Start of Entries supplied

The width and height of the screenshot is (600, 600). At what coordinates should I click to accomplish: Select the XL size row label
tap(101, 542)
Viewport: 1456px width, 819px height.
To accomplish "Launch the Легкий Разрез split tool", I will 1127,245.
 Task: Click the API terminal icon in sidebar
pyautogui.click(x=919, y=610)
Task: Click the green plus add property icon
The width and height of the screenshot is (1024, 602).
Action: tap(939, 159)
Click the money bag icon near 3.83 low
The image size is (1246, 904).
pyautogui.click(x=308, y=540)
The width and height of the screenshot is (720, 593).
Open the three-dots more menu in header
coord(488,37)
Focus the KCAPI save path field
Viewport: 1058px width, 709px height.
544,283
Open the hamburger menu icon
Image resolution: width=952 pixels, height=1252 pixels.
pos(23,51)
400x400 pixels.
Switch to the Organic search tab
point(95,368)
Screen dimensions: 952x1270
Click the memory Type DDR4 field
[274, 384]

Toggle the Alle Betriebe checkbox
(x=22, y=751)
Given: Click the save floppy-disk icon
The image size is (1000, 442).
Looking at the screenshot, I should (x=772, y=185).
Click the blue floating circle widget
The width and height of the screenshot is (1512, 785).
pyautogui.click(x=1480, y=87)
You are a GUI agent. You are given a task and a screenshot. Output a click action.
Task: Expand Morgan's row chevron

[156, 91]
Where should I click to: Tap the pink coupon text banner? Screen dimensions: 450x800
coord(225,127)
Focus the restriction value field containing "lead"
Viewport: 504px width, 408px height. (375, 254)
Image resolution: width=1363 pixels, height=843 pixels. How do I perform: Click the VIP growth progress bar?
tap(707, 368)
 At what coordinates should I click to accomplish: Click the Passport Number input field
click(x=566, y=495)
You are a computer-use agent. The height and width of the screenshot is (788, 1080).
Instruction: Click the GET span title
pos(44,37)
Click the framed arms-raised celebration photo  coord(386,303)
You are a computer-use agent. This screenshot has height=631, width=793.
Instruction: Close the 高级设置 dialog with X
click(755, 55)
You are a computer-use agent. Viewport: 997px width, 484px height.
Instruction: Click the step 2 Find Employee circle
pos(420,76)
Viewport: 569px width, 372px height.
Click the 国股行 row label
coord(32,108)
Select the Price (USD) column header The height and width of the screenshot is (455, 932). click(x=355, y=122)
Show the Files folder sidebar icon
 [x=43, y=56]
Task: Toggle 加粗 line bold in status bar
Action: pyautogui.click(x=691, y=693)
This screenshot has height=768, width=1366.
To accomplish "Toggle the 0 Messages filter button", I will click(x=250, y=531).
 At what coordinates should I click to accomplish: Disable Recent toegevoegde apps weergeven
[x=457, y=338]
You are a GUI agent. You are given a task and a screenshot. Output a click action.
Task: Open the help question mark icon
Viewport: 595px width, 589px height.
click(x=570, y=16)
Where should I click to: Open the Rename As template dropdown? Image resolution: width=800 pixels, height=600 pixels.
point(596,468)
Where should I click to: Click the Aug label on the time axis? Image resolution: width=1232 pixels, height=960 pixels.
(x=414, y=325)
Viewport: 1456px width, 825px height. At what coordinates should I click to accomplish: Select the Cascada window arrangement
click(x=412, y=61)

End of Entries supplied

Instruction
Copy the stretch of the records above from the line containing "You are a computer-use agent. The" through the line containing "point(596,468)", reproducing each line verbatim.

Answer to this task
You are a computer-use agent. The height and width of the screenshot is (788, 1080).
Instruction: Click the GET span title
pos(44,37)
Click the framed arms-raised celebration photo  coord(386,303)
You are a computer-use agent. This screenshot has height=631, width=793.
Instruction: Close the 高级设置 dialog with X
click(755, 55)
You are a computer-use agent. Viewport: 997px width, 484px height.
Instruction: Click the step 2 Find Employee circle
pos(420,76)
Viewport: 569px width, 372px height.
Click the 国股行 row label
coord(32,108)
Select the Price (USD) column header The height and width of the screenshot is (455, 932). click(x=355, y=122)
Show the Files folder sidebar icon
 [x=43, y=56]
Task: Toggle 加粗 line bold in status bar
Action: pyautogui.click(x=691, y=693)
This screenshot has height=768, width=1366.
To accomplish "Toggle the 0 Messages filter button", I will click(x=250, y=531).
 At what coordinates should I click to accomplish: Disable Recent toegevoegde apps weergeven
[x=457, y=338]
You are a GUI agent. You are given a task and a screenshot. Output a click action.
Task: Open the help question mark icon
Viewport: 595px width, 589px height.
click(x=570, y=16)
Where should I click to: Open the Rename As template dropdown? Image resolution: width=800 pixels, height=600 pixels.
point(596,468)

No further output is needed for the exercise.